A lack of healthcare benefits is causing financial toxicity for employees across the country.
If you ever wondered if there was a direct link between financial stress and health outcomes, look no further. According to research compiled by Managed Care, Americans are skipping medications that could improve their quality of life because they can’t afford them. The term financial toxicity was coined by Amy Abernathy, MD, in an essay for the journal Oncology. “Out-of-pocket expenses related to treatment,” she wrote, “ are akin to physical toxicity, in that costs can diminish quality of life and impede delivery of the highest-quality care.”
The truth is many employees need help navigating healthcare benefits to lower out of pocket expenses and avoid , “financial toxicity.”
A recent study by Willis Tower Watson found that those with high levels of financial stress were twice as likely to have poor health as opposed to those without financial stress. And the longer employees go without treating illnesses the more business is affected by lost productivity and absenteeism.
Adams Dudley, MD, a pulmonologist, and Director of the Center for Healthcare Value at the University of California-San Francisco is concerned about the prescription crisis we’re facing and said that, “This problem definitely impacts the lives of patients. They’re skipping medicines or skipping other things to buy medicines.”
As a prescriber, Dudley finds difficulty distinguishing what patient pays how much for the same drug because insurance coverage varies greatly, “These days price is such a weird thing. If I give one patient Spiriva [a bronchodilator], the cost could be $10. For another patient, it may be $200 a month. And I don’t get good information about which patient is which.”
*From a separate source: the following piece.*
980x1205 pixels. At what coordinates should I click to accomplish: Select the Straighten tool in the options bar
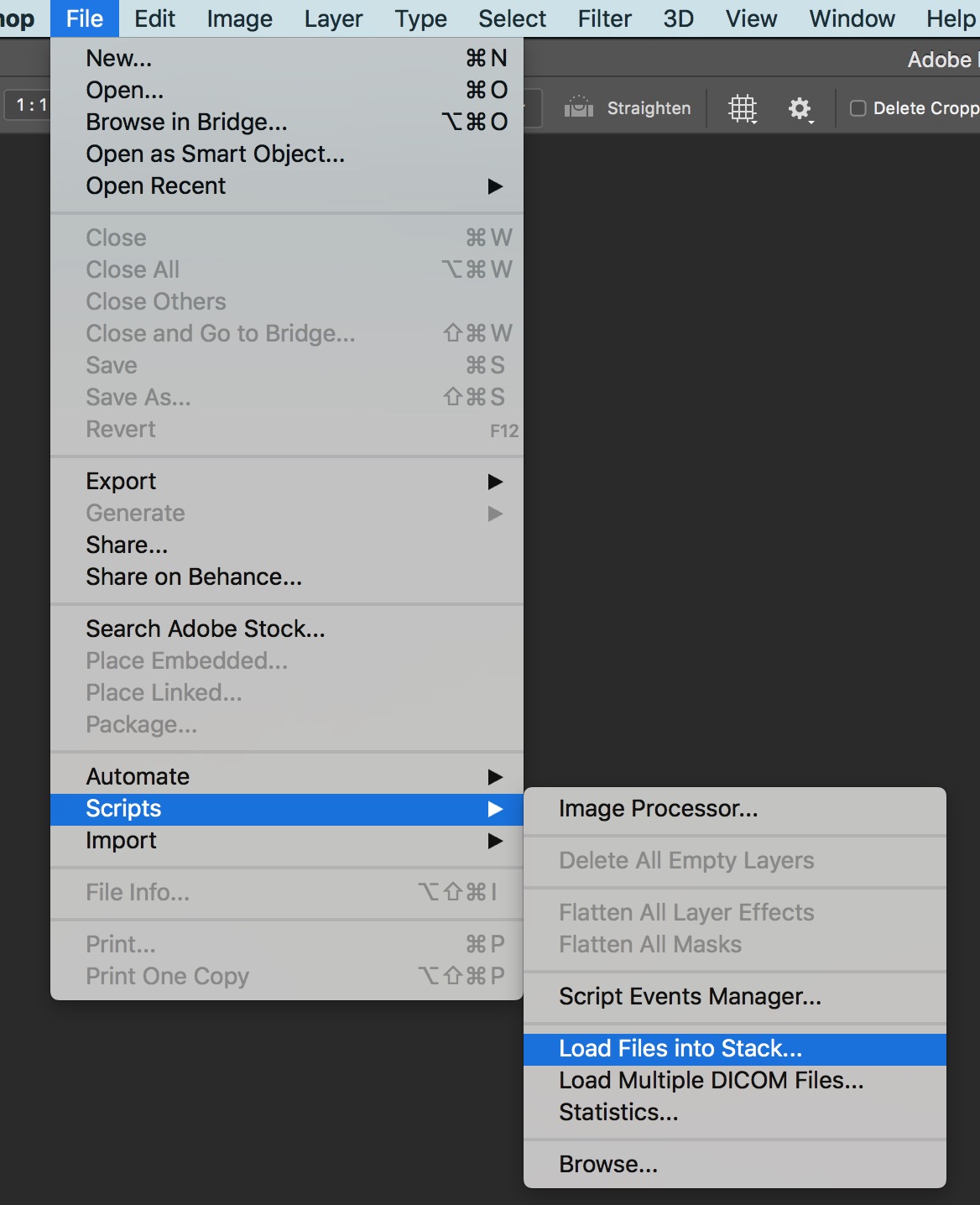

Michael A. Evans, Vice President of Enterprise Pharmacy and Chief Pharmacy Officer of Pennsylvania’s Geisinger Health System shares a spreadsheet with prescribers of available medications for a patient’s condition along with the average wholesale price (AWP) of each medication to help prescribers lower patient costs. Evans said that for prescribers, “It’s been quite eye-opening for them, helping them better understand the cost burden on the patient in front of them, and it has definitely affected their prescribing habits. We get responses like, ‘Wow! I had no idea medication A I gave was so expensive. I could certainly use medication B.’”
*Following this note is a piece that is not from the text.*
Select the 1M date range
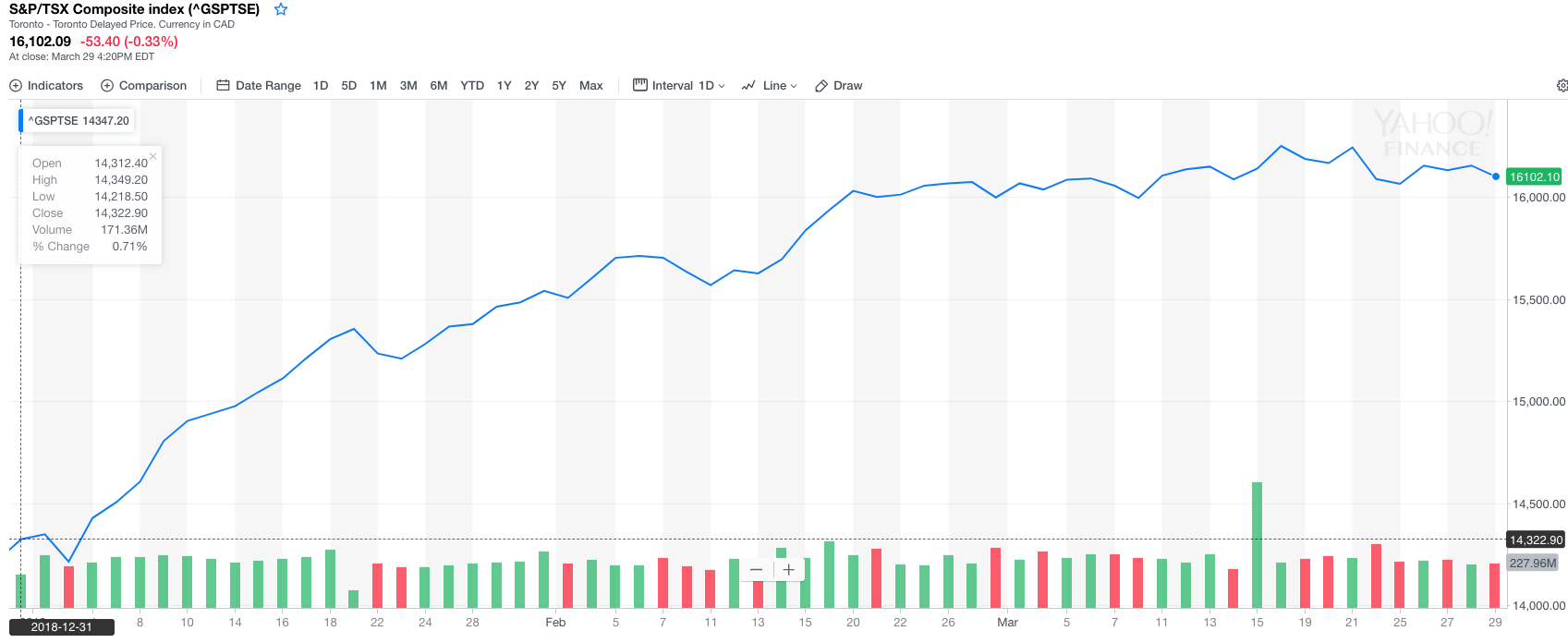 pos(378,86)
Evan’s cost transparency sheet offers a solution to the problem Dudley describes, but a drawback is that the AWP is the cost of the drug to the health plan and the patient combined. This makes so it difficult to determine the patient’s actual expense.
Dudley points to another pertinent issue in healthcare, the discrepancy between the cost to make a medicine and the price it sells for. He says, “To many people, $160 is a lot of money. But almost anyone would rather spend it taking the family to dinner than paying for a medicine that cost three dollars to make.”
Employers can help address out-of-pocket costs for prescriptions by being knowledgeable about insurance benefits they offer, updating employees on any changes and asking for feedback to see if the current program is meeting their coverage needs.